* _PASSAGE_
● ● ● ●

Paul isn't contradicting Christ, or Genesis, or Solomon. Paul's not an idiot; he's ridiculously intelligent. he knows your objections.
Paul is giving you the other side of the truth that you hadn't considered. that's all.

every time you find something that looks crazy and contradictory in scripture, that's something wonderful.
you have found deep wisdom -- and you have to search it out and find understanding.
Hi posthuman - Should be working but wanted to reply to you before my account is deleted. I prayed for understanding... and this morning for some reason I wanted to read your post (this specific post only). I read the first part the other day and didn't finish reading as I allowed the enemy to direct my attention to negativity. Well... I came back and read it and looked up Matthew 19:12 and wanted to say thank you for sharing the Word of God.

When I read v12, I was still confused bc I said well Jesus and Paul contradict God's Word in Genesis... so something is still not making sense and I want to understand this. Then, I read v11. NIV 11 Jesus replied, “Not everyone can accept this word, but only those to whom it has been given." (KJV save they to whom it is given.) So I said okay... Paul is not contradicting God in Genesis but what Paul said is confusing bc it suggested (to me) that remaining unmarried applies to everyone (only marry if you don't have self-control basically), which contradicts God's Word in Genesis. But, when I read the Scripture that you provided, Jesus clears this up. If he says "only those" to whom this word has been given can accept it, then doesn't that mean this word has not been given to everyone? So, I imagine there are those - the "only those" who Jesus mentions - who are given this word to remain unmarried and some accept it and some disobey... So I felt like I had the answer to my original question -- if God said he will make a helper, why are believers with the desire to marry still single. Maybe they have the desire bc they were given but did not accept the word to remain unmarried. Then, maybe there are those who go against God's will for not only who they should marry but also things like where they should be, etc. (like a Jonah situation)... probably some out of disobedience and some due to not being able to discern the voice of God. "And there are those who choose to live like eunuchs for the sake of the kingdom of heaven," as stated in Matthew.

● ● ● ●

* _GIVEN ENTRIES_
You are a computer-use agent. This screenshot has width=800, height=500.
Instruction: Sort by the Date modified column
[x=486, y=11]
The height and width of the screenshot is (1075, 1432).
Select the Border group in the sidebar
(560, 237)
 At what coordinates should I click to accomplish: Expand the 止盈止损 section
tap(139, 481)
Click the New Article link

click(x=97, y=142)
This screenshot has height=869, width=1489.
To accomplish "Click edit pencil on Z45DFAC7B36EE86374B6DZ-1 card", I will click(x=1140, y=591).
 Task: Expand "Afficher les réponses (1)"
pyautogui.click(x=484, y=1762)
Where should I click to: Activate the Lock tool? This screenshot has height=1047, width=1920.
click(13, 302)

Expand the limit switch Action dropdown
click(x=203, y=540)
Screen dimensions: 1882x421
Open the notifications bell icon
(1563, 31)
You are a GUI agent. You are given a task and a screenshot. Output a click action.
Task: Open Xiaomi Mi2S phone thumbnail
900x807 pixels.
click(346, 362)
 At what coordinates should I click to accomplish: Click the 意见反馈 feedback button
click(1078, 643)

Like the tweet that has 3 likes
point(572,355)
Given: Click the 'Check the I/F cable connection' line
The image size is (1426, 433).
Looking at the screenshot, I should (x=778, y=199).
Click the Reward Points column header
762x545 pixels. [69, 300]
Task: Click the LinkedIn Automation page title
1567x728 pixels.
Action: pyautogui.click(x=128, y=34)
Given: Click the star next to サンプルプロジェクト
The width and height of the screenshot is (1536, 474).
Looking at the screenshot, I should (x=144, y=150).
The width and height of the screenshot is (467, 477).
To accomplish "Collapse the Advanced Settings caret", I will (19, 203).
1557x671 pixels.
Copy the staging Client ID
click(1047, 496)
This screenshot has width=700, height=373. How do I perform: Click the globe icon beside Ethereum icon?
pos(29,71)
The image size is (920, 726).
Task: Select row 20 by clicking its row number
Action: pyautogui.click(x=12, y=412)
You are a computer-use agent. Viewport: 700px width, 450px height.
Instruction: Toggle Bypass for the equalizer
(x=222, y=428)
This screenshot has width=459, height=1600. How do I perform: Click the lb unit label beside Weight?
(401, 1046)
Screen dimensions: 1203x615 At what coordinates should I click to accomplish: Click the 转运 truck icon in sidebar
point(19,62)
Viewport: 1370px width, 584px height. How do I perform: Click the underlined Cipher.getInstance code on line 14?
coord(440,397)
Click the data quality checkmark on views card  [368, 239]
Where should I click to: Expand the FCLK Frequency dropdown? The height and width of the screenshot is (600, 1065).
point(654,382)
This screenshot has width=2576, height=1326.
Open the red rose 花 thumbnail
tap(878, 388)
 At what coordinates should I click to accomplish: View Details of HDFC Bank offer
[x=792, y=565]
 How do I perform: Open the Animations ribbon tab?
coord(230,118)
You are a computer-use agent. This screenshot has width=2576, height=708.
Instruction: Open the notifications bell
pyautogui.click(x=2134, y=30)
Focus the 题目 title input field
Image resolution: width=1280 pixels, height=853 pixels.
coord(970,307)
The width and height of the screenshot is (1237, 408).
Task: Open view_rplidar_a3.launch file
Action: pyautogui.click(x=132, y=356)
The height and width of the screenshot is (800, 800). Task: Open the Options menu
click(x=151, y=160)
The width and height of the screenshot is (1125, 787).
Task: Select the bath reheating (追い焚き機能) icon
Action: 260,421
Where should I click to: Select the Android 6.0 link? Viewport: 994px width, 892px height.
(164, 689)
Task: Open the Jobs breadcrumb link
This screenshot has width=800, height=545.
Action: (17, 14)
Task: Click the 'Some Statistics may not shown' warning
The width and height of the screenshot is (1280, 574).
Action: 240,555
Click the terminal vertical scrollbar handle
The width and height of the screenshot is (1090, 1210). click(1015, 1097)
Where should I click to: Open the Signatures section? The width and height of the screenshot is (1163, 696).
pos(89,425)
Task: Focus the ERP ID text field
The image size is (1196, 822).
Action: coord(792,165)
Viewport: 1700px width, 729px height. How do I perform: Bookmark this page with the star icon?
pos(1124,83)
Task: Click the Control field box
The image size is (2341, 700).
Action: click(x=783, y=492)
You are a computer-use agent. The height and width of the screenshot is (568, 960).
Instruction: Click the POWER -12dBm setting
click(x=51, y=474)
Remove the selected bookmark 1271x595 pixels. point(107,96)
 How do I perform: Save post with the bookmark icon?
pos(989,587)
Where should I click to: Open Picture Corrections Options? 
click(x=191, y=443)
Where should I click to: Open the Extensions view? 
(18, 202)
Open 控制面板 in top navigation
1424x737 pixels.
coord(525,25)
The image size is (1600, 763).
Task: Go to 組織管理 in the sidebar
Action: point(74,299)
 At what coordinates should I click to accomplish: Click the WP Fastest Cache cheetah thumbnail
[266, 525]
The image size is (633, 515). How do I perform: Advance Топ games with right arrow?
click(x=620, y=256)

● ● ● ●

* _ACTIVITY 1_
Quote the forum exchange about Paul and marriage word for word, starting at "Paul is giving" and ending at "Word of God.".
* _ACTIVITY 2_
Continue the forum exchange about Paul and marriage from its final sentence.

* _RESPONSE 1_
Paul is giving you the other side of the truth that you hadn't considered. that's all.

every time you find something that looks crazy and contradictory in scripture, that's something wonderful.
you have found deep wisdom -- and you have to search it out and find understanding.
Hi posthuman - Should be working but wanted to reply to you before my account is deleted. I prayed for understanding... and this morning for some reason I wanted to read your post (this specific post only). I read the first part the other day and didn't finish reading as I allowed the enemy to direct my attention to negativity. Well... I came back and read it and looked up Matthew 19:12 and wanted to say thank you for sharing the Word of God.

* _RESPONSE 2_
easy.

Genesis doesn't necessarily say it's not good for man in general to be alone. every time you see "man" in the OT it's the same word as the name Adam. especially in Genesis 1-3 and especially when you see "the man"
perhaps this is only it's not good for Adam.
And, your other post about Genesis 24:14 confirmed for me that God definitely cares about who we marry -- if he appointed Rebekah for Isaac, I'm confident that the God for which all things are possible can appoint a spouse for all who desire (who have not been given the word to remain unmarried).

So... I wanted to understand why you said "man" means "Adam" and God made a helper for Adam and not all men. In Genesis KJV, God says "the" man in v18, then says Adam in later verse then switches to "a" man in v24 then back to "the" man in v25. So I questioned what this means - why switch to "a" man in v24 when saying leave father and mother and cleave to wife. Well guess what... for some reason I was prompted to go back and read ALL of Matthew 19 (not just verses 11&12 discussed above). verses 3-6 below

3 The Pharisees also came unto him, tempting him, and saying unto him, Is it lawful for a man to put away his wife for every cause?

4 And he answered and said unto them, Have ye not read, that he which made them at the beginning made them male and female,

5 And said,
For this cause shall a man leave father and mother, and shall cleave to his wife: and they twain shall be one flesh?

6 Wherefore they are no more twain, but one flesh. What therefore God hath joined together, let not man put asunder.


Jesus (in Matthew) literally quotes God (in Genesis). When speaking to the Pharisees, I do not believe Jesus is referring to Adam. (1) Would Jesus be discussing Adam here? (2) It says "a" man. (3) Did Adam have a father and mother to leave? So I concluded (for myself) that this applies to all who desire (who have not been given the word to remain unmarried) - he which made them at the beginning made them male and female, For this cause shall a man leave father and mother, and shall cleave to his wife: and they twain shall be one flesh.

I prayed for understanding... while I still may not completely understand, I have better understanding after reading Matthew 19 (the Scripture that you shared). I am encouraged in knowing that if God made a helper for Adam ("the" man) and appointed Rebekah for Isaac, then the same God who orders the steps of a good man can do the same in the lives of those who have have faith in Him (if, of course, not given the word that they should remain unmarried). And, from my understanding of God from His Word and my experiences, I believe He would conform a person's will to His Will and remove contrary desires from the person's heart. Even if I still don't have it completely right, I am encouraged and trust that God will continue to help me to understand the things that I do not know.

Keep sharing the Word, Post. I pray that you are blessed my brother in Christ. I admit that had I not been on CC for a few days, I would not have seen your post and would not have read Matthew 19 and would not have "better" understanding (just yet). But, this is confirmation for me that when I eliminate distractions and spend time with Him, He will somehow guide me to that which I am seeking.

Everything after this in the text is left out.